Filmes, fotografias e textos nos apresentam paisagens incompletas e, por isso, carecem de vivências sensíveis cuja presença nos lugares nos consentem. Dada a premissa anterior, as pesquisas em campo, como tecnicamente as chamamos, correspondem à insubstituível possibilidade de imergir na realidade das cidades.
Para um geógrafo urbano, circular pelas ruas, percorrer os bairros, visitar os espaços públicos e conversar com as pessoas são práticas imprescindíveis. Essas técnicas nos permitem apreender o significado das distâncias desenhadas nos mapas, dos volumes captados nas fotografias e da intensidade dos movimentos roteirizados nos filmes e documentários.
No momento que escrevo este texto, encontro-me em viagem no/pelo litoral da região metropolitana de Salvador para o desenvolvimento de pesquisa. Atividades como essa são comuns aos estudiosos interessados em compreender as razões de uma cidade, ou seja, decifrar as circunstâncias históricas, econômicas, sociais e ambientais que explicam as formas e as funções de um espaço urbano.
Diferentemente de viagens com fins unicamente turísticos ou de lazer, os trabalhos de campo requerem distintas prioridades durante a estadia. O circular nas principais avenidas, nas zonas centrais ou periféricas serve, acima de tudo, para identificar os fluxos e o cotidiano, as concentrações da riqueza e da pobreza.

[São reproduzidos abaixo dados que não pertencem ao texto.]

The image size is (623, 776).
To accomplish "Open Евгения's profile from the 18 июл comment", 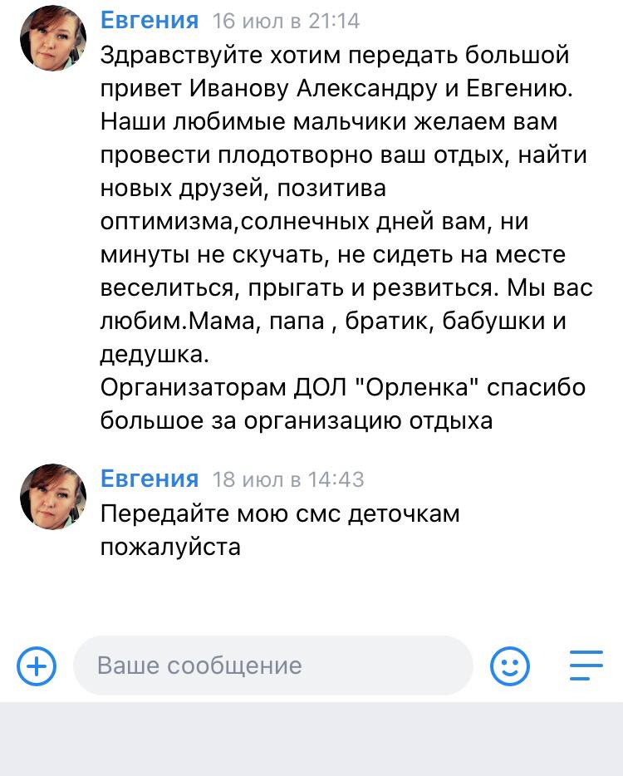I will (150, 479).
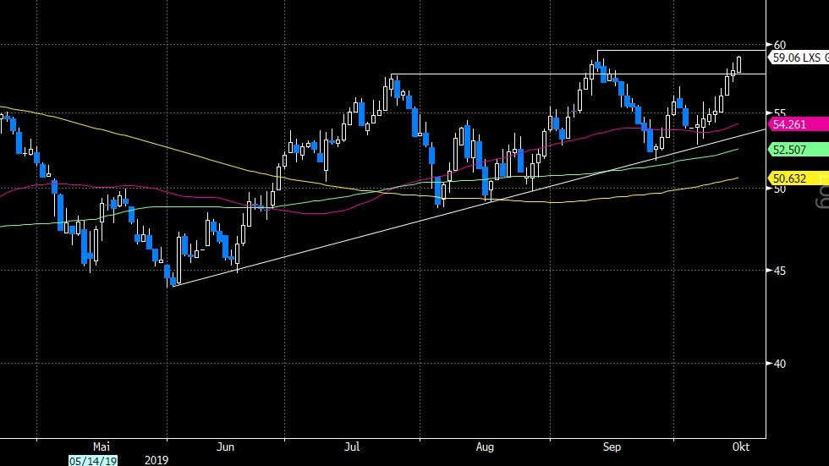The height and width of the screenshot is (466, 829).
Task: Click the 60 price axis marker
Action: (779, 45)
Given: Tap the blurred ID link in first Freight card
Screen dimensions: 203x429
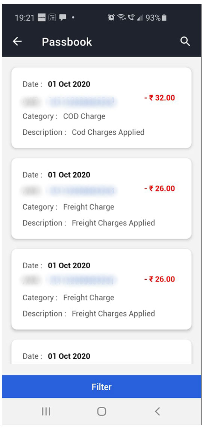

Ao lembrar do caso de Salvador, por exemplo, não há como desprezar o seu sítio urbano inscrito numa baía e seu relevo marcado por colinas ocupadas, em muitos casos, por assentamentos precários. Da mesma forma, é impossível não distinguir as áreas de ocupação de patrimônio histórico colonial ou os modernos eixos de expansão imobiliário e econômico cravados ao longo da Avenida Paralela.
E não só do que os olhos captam vive a pesquisa em campo. Para entender os processos metropolitanos, buscamos os “experts” locais. Abrimos o ouvido e aguçamos a audição. Entrevistamos técnicos e cientistas e, durante horas e horas, apreendemos informações e impressões de profissionais envolvidos no planejamento e regulação dos espaços nas áreas adjacentes à capital baiana.
Com isso, saímos da capital soteropolitana e nos dirigimos às cidades de Camaçari e Mata de São João, ambas atravessadas pela Estrada do Coco (BA-099), divisor de águas para a expansão da região metropolitana.
De Camaçari, talvez o leitor tenha ouvido falar do importante Polo Petroquímico ou, então, da fábrica de automóveis Ford, fechada recentemente. Porém, dificilmente saberá das características do seu litoral, resguardado por restrições ambientais, mas intensamente ocupado por condomínios residenciais horizontais que servem ao lazer de um população sazonal de origem local, nacional e internacional.
E Mata de São João!? Existe? Sim! O nome da cidade é pouco conhecido, no entanto, muito provavelmente o leitor já pensou em gozar férias na Praia do Forte ou na Costa do Sauípe. Pois bem! Esse município é um dos principais destinos turísticos do nordeste do Brasil visitados por brasileiros e estrangeiros.
A primeira vista parecem paraísos, sem nenhum problema, todavia as pesquisas em campo nos fizeram descobrir inúmeros problemas sociais e ambientais, como impedimentos ao livre acesso às zonas de praia e ocupações intensivas (hotéis e condomínios) em áreas naturais frágeis.
Estou fechando o texto, contudo a viagem de pesquisa ainda não acabou. Tenho outros três dias para corroborar o que li nos textos ou o que ouvi dos experts. Há muito a descobrir. Assim funciona a prática científica fora dos escritórios. Ela se aprimora no processo e transforma a viagem pelas cidades em instrumento de produção do conhecimento.
Em breve compartilho os resultados finais. Não se preocupem, dividirei com todos vocês. Agora, me deem licença que preciso continuar o mergulho nessas realidades.